*** Begin section ***

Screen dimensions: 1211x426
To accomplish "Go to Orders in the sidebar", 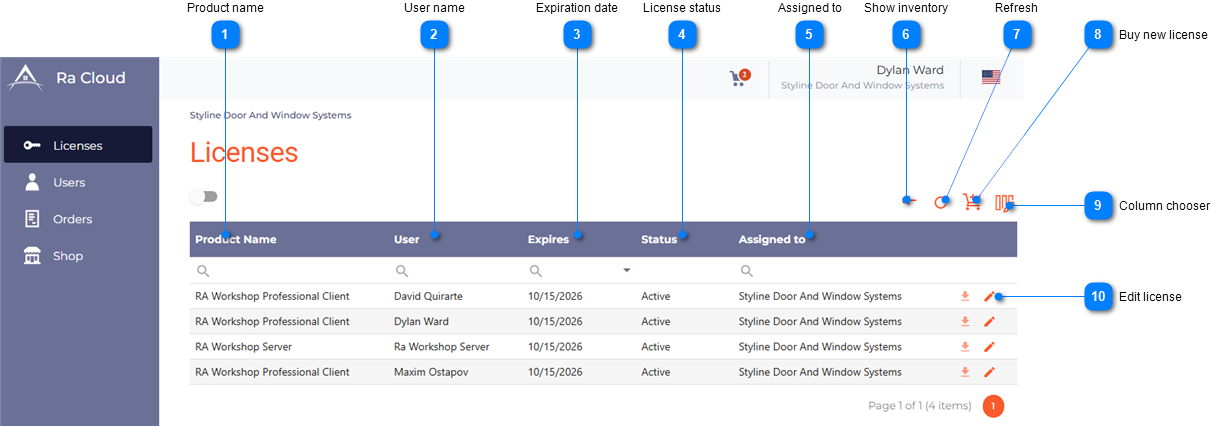I will point(72,219).
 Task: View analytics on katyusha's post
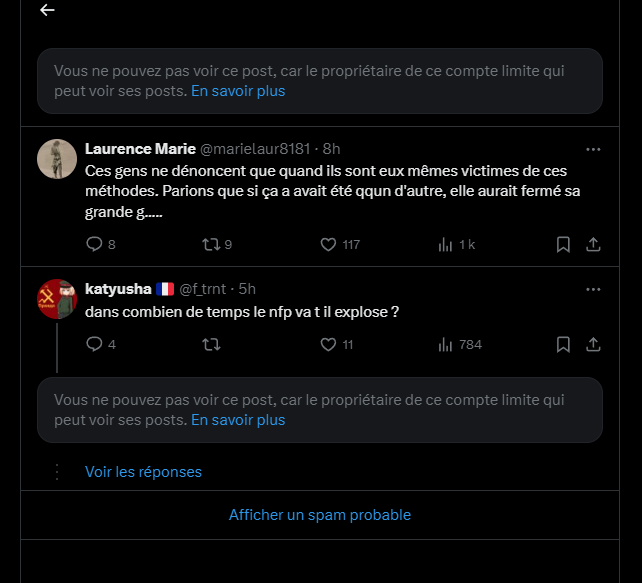(x=446, y=344)
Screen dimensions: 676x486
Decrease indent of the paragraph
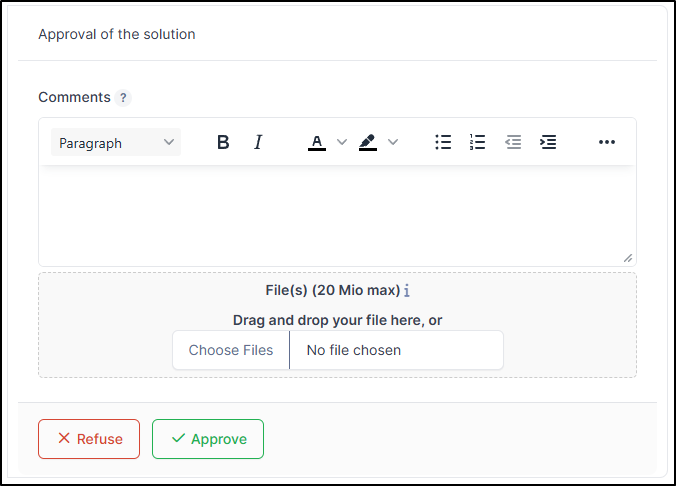513,143
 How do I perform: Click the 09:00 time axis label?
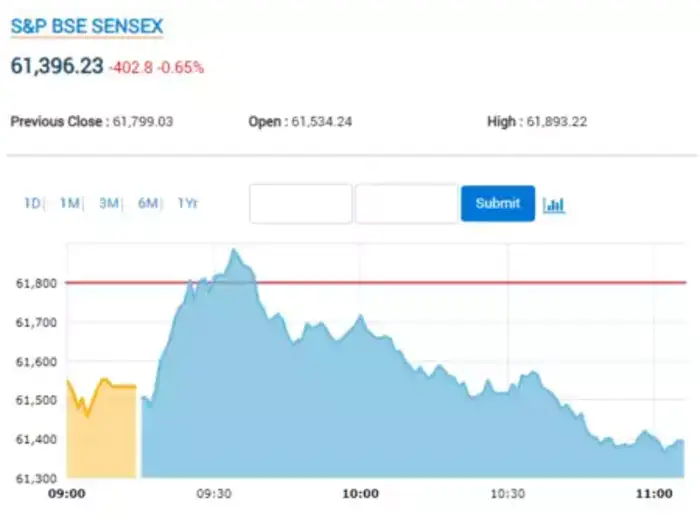point(67,493)
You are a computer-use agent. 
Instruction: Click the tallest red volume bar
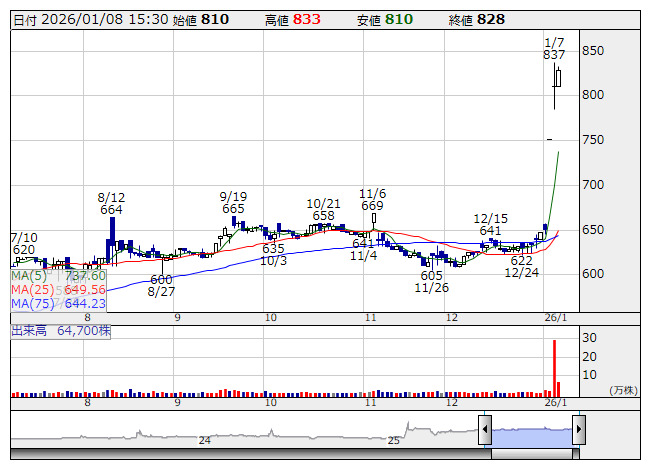(553, 367)
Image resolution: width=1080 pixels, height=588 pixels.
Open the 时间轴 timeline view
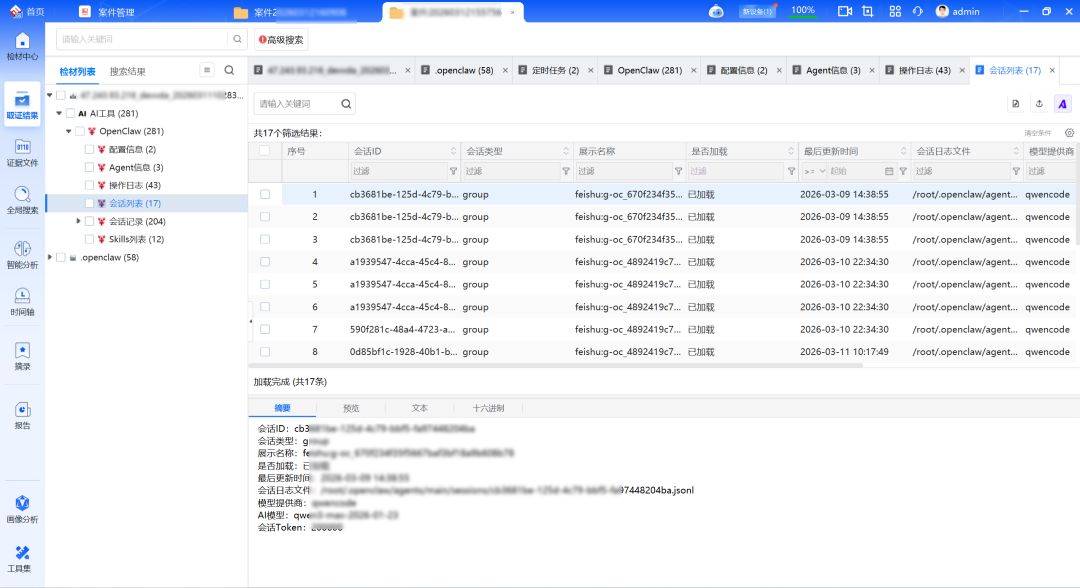22,301
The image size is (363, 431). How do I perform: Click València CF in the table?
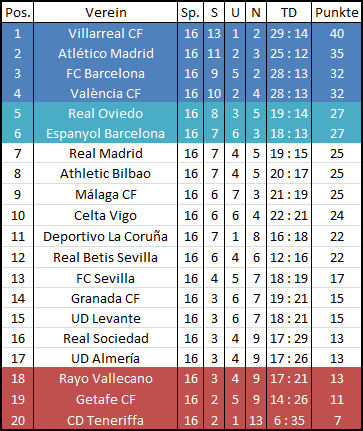pyautogui.click(x=106, y=93)
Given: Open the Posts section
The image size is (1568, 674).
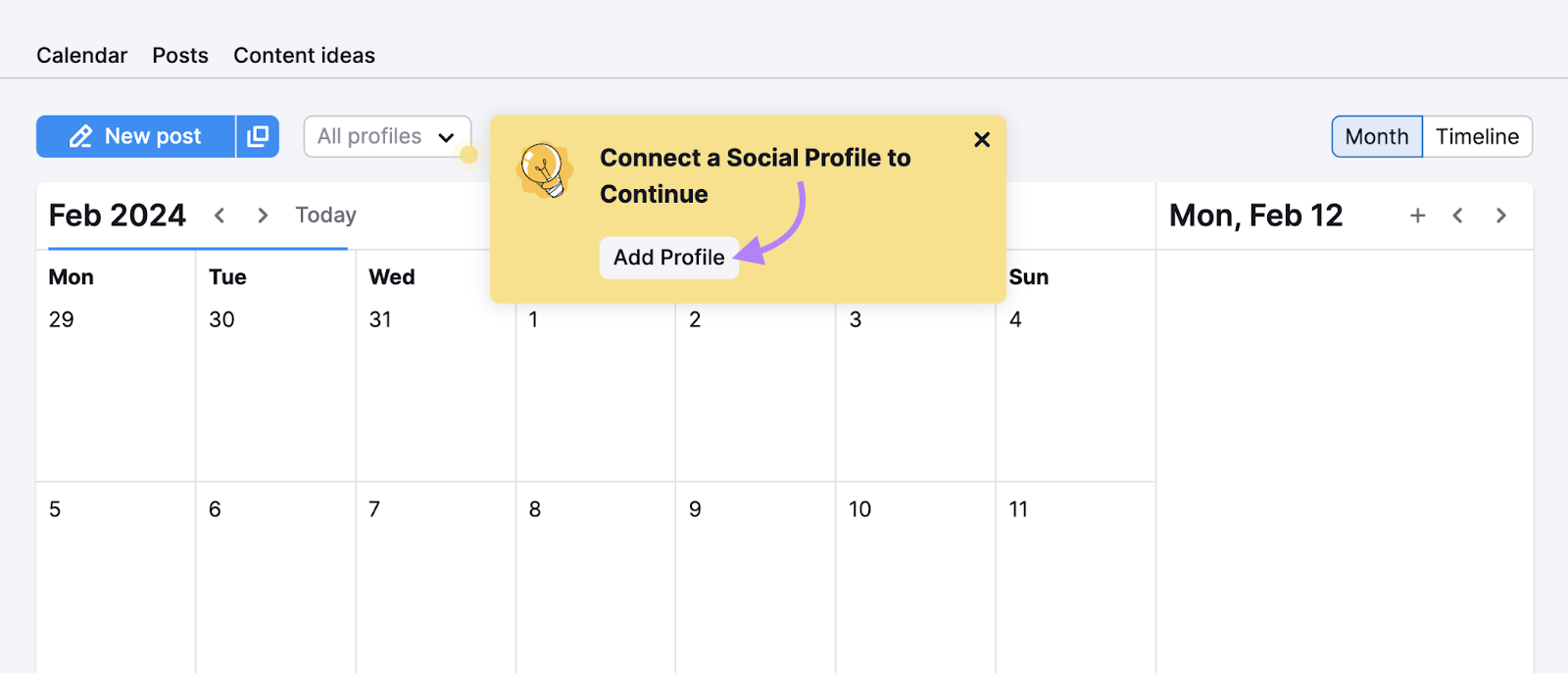Looking at the screenshot, I should click(x=180, y=55).
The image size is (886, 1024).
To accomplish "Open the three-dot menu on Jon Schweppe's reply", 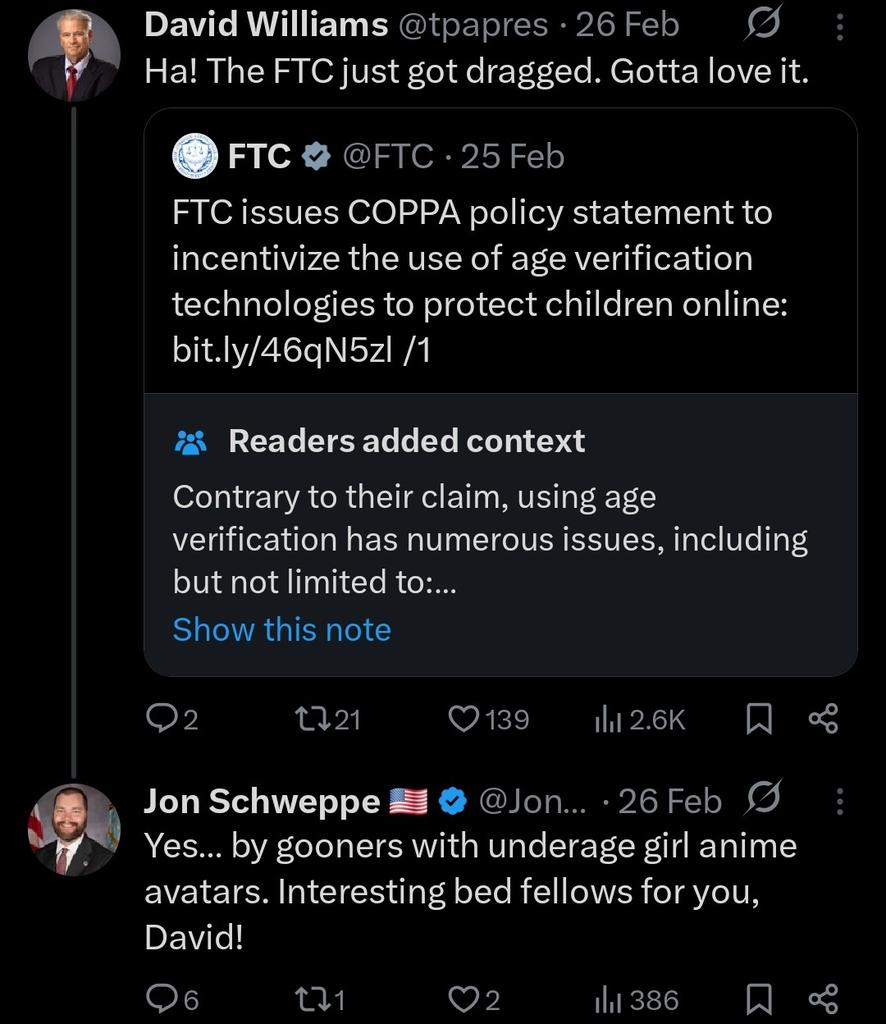I will click(x=840, y=801).
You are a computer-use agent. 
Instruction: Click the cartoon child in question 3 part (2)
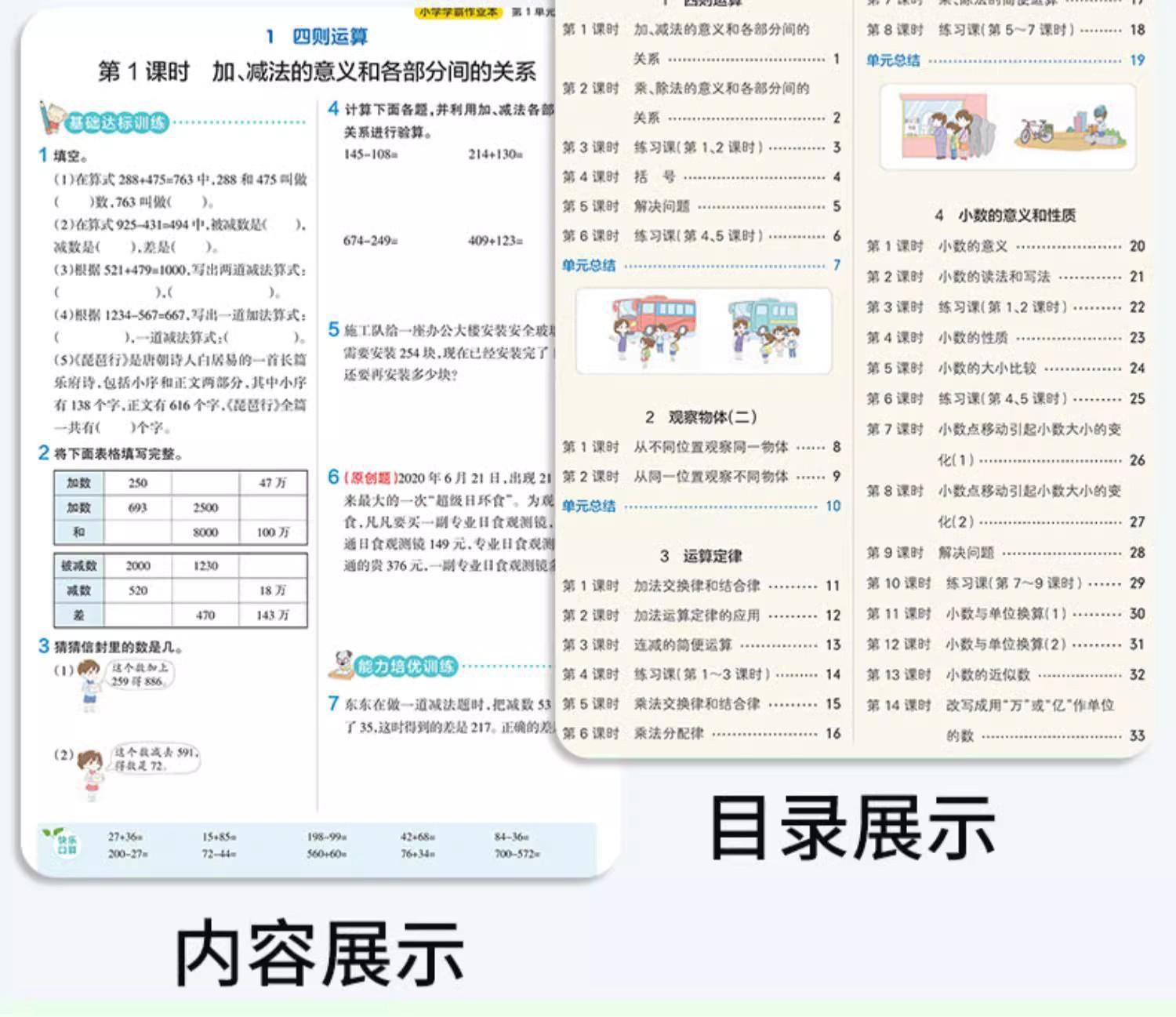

*** End section ***

Task to carry out: Where in the entries above does the word "dimensions" appear? Copy each line that has it.

Finished exercise:
Screen dimensions: 1211x426
Screen dimensions: 676x486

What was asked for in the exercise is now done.